Saturday, April 20, 2013

Dust, Rain, Los Pollitos, Delia's Baby and The Kids


For months it has been nothing but dust, a blanket of it clings to the surface of everything. All that was green hides under the brown, so that the landscape just looks thirsty and dull. How fitting that I am reading 'Grapes of Wrath,' the roads up to our aldea are our very own dust bowl. Returning home, the Belmont bus engulfed in clouds; the dust enters and bathes the people, covers the seats and fills every nook and cranny. Grit where the tongue meets the teeth.
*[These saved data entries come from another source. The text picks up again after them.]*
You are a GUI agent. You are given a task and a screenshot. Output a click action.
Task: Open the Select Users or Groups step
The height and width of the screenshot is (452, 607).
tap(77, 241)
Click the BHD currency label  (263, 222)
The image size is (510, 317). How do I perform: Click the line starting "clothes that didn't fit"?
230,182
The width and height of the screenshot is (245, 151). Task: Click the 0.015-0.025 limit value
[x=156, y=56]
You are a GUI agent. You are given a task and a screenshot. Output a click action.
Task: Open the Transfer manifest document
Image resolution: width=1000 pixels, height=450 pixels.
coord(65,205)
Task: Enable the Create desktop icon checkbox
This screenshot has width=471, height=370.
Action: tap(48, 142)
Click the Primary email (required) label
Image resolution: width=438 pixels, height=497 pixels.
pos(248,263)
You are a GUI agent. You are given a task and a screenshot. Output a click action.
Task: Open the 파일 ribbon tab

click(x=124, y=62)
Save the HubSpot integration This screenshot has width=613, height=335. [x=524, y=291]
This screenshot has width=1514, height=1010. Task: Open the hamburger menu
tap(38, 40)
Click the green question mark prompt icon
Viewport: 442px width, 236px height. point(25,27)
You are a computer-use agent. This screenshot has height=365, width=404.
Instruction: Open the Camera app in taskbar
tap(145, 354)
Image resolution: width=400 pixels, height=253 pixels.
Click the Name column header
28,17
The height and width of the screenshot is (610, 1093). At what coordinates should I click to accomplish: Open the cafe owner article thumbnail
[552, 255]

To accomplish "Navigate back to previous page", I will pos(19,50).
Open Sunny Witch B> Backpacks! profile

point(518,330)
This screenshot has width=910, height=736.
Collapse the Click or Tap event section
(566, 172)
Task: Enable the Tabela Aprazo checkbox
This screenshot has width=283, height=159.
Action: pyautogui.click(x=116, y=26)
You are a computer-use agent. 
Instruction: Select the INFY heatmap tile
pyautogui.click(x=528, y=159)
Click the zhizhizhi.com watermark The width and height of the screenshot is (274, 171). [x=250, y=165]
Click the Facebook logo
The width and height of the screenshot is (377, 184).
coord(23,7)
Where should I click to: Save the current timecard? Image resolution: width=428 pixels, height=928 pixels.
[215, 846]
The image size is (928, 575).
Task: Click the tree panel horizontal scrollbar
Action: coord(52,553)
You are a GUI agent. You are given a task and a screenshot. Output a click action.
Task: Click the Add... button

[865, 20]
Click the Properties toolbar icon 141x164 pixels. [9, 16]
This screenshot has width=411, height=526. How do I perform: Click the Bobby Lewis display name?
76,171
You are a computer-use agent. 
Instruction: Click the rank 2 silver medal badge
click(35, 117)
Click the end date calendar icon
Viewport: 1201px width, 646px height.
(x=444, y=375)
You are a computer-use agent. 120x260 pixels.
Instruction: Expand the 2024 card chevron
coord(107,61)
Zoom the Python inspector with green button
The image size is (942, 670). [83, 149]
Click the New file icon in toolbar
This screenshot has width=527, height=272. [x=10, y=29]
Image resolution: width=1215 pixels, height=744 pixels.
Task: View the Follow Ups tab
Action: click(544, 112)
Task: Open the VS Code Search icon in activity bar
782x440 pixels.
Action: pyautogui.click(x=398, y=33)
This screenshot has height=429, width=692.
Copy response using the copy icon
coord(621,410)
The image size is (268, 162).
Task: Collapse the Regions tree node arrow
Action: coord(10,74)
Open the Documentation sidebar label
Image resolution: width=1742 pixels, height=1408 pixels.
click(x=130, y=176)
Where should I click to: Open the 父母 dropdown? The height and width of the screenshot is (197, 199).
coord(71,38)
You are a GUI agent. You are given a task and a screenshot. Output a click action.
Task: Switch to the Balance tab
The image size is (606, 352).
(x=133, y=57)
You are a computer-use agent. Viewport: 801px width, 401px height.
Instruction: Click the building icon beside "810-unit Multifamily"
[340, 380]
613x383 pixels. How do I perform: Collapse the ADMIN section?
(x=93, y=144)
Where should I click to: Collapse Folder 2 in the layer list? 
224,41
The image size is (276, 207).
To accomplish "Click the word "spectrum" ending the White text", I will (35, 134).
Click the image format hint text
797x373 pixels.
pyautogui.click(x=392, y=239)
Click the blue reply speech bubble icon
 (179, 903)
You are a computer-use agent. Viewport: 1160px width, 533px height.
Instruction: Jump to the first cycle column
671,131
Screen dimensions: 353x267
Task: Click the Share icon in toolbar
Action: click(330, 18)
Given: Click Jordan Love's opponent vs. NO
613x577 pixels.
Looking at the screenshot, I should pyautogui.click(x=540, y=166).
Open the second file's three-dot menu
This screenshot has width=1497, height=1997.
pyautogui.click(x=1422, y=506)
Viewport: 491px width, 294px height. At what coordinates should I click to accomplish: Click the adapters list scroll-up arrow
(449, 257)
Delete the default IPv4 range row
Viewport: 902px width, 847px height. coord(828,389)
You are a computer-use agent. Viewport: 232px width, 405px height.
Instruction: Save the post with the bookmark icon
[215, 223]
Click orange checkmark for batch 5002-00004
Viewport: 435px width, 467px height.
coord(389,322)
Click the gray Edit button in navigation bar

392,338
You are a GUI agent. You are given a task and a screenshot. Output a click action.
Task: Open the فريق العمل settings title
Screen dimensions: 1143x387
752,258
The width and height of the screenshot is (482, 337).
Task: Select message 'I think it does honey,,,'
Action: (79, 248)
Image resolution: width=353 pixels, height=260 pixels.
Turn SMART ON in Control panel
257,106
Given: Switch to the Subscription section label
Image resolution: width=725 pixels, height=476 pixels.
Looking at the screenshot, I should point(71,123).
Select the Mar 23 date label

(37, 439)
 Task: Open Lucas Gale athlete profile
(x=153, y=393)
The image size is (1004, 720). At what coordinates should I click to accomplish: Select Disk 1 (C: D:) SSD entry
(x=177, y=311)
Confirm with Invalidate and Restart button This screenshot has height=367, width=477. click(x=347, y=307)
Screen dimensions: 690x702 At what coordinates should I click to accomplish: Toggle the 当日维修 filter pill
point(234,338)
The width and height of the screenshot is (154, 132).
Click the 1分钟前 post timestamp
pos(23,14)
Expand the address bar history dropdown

I wear a false tan on my arms and ankles that is so stubborn, that no amount of scrubbing is sufficient. 

The rain is coming, but each sneak-preview downpour acts like a tease. In the orchards the peaches are getting fuller and in the fields the milpa (corn) grows in eager growth spurts after even the briefest downfall.

Waking this morning to a sound like the blasting of an unkinked hose hitting the roof of the house; buckets and buckets of water fell and I fell into another blissful hour of sleep. The best sound for sleep on earth.

Delia's baby was born by cesarean. Her experience in the hospital was bad and she was gravely mistreated; one of the doctors shoved his knee into her belly, called her a bitch and told her to have her baby so he could go home and sleep. It makes me sad to say that I wasn't shocked to hear this. She is recovering well and now is home with baby Daisy and her sweet family. I will be sad when our post-natal visits in Rosario end this week.

And now we wait...three births to come, any day now.